That art districts emerge out of industrial corners of a city is not an unusual phenomenon. Drawn to the large spaces, low rents and high ceilings of disused factories and manufacturing high rises, galleries and artists pile in and, over time, make an otherwise culturally-barren locality their own.

That is as much the story of New York’s SoHo district and Berlin’s Kreuzberg, as it is Beijing’s 798 district and Shanghai’s M50. Hong Kong’s Wong Chuk Hang might be a bit late to the party, but its story is starting to unfold in a similar fashion.

“What’s unique about Wong Chuk Hang is that it’s so hostile from the outside,” says gallerist Dominique Perregaux, who founded the South Island Cultural District, which represents a group of contemporary art galleries based in Wong Chuk Hang and neighbouring Aberdeen. “The lifts are a bit rusty, the buildings are quite industrial.”

It is true that a visit to the district can be a disorientating, urban adventure. Government regulations mean galleries are not allowed to put up signs, so as you wander along roads and up and down the 40-year-old buildings you are just as likely to find yourself accidentally walking into someone’s business as you are to discover the art space you were looking for.
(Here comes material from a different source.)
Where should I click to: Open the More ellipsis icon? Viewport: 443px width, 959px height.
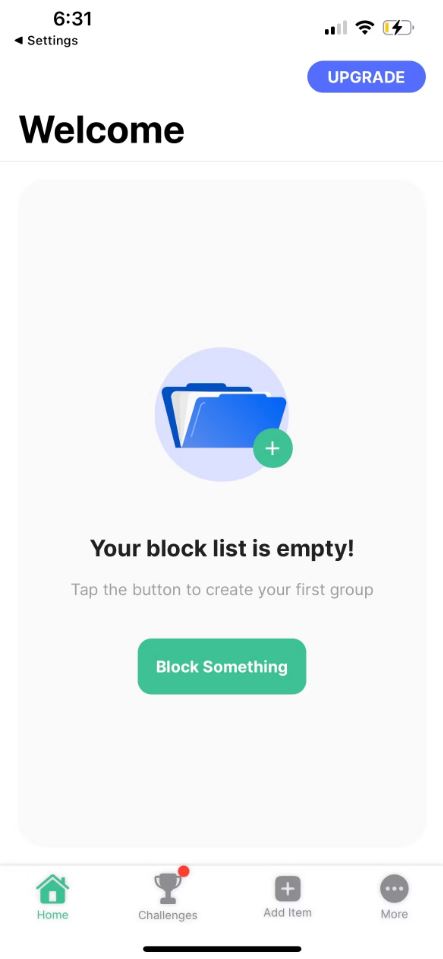click(394, 889)
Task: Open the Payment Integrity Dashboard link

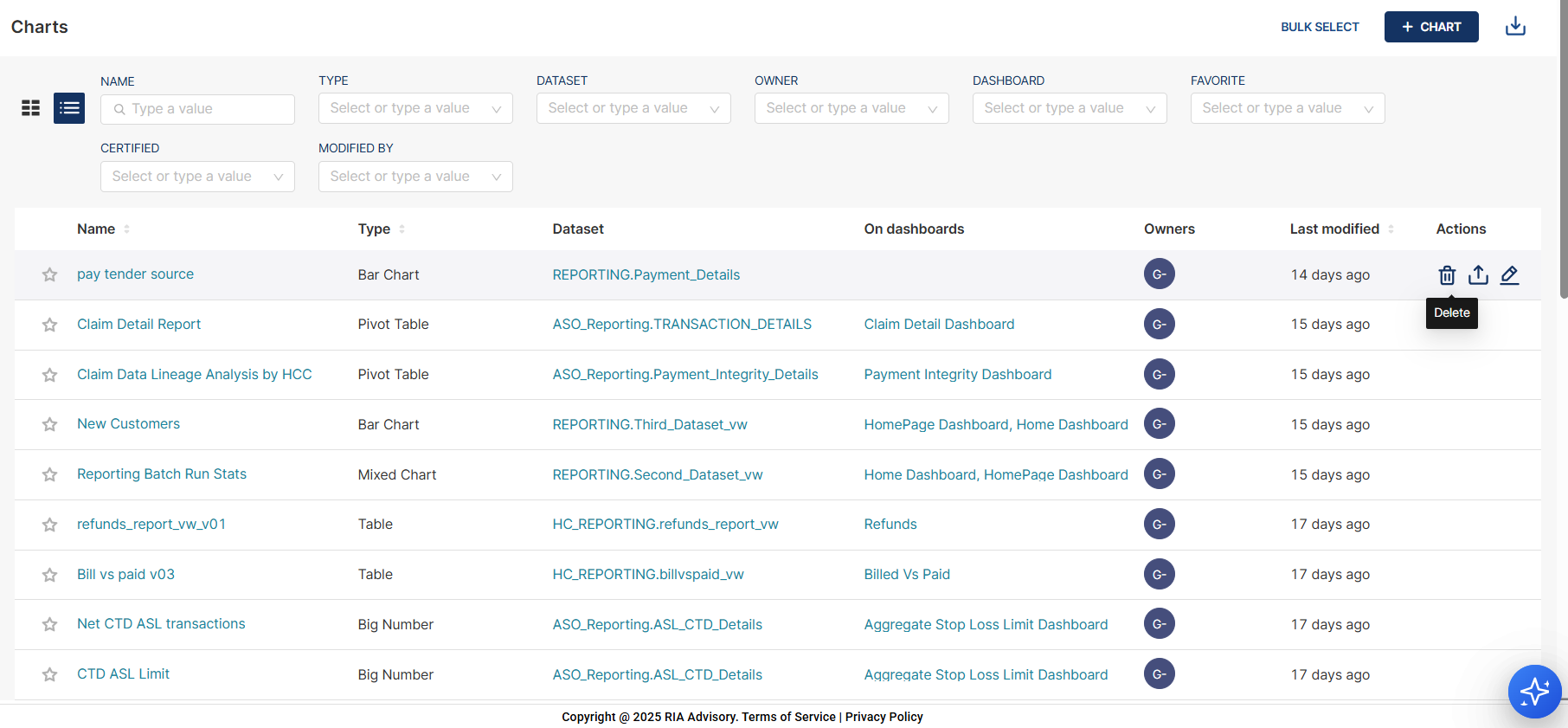Action: tap(957, 375)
“It’s a very exciting place – and what’s happening here is not gentrification, it’s not like Kennedy Town or Sheung Wan – there was no identity to take over,” he says. “But it’s starting to feel like a community, and one with a mission,” he says. “That’s what we’re bringing”.

This week, on Thursday, March 23, 2017,  Perregaux and the art district will be hosting a tour of the district that will include a series of talks and performances as one of its twice-yearly art days.

“We want to bring the space to life,” he says, adding that high quality performance art and pieces will help highlight the stringent standards set by the district. “We only show contemporary art – and this isn’t an ‘anything goes’ situation. It has to be good”. He is particularly excited about a contemporary dance piece called Cocoon that will add to the dynamism of the day.

Timed to draw in overseas Art Basel tourists, Perregaux hopes to impress on visitors the diversity and vibrancy of the district’s community. It will feature 18 galleries, among which a mix of Hong Kong, Chinese and international artworks will be on show. “We want it to be a bit of a hunt – but not one that’s too difficult,” he said. “We’ll provide a map and a program.”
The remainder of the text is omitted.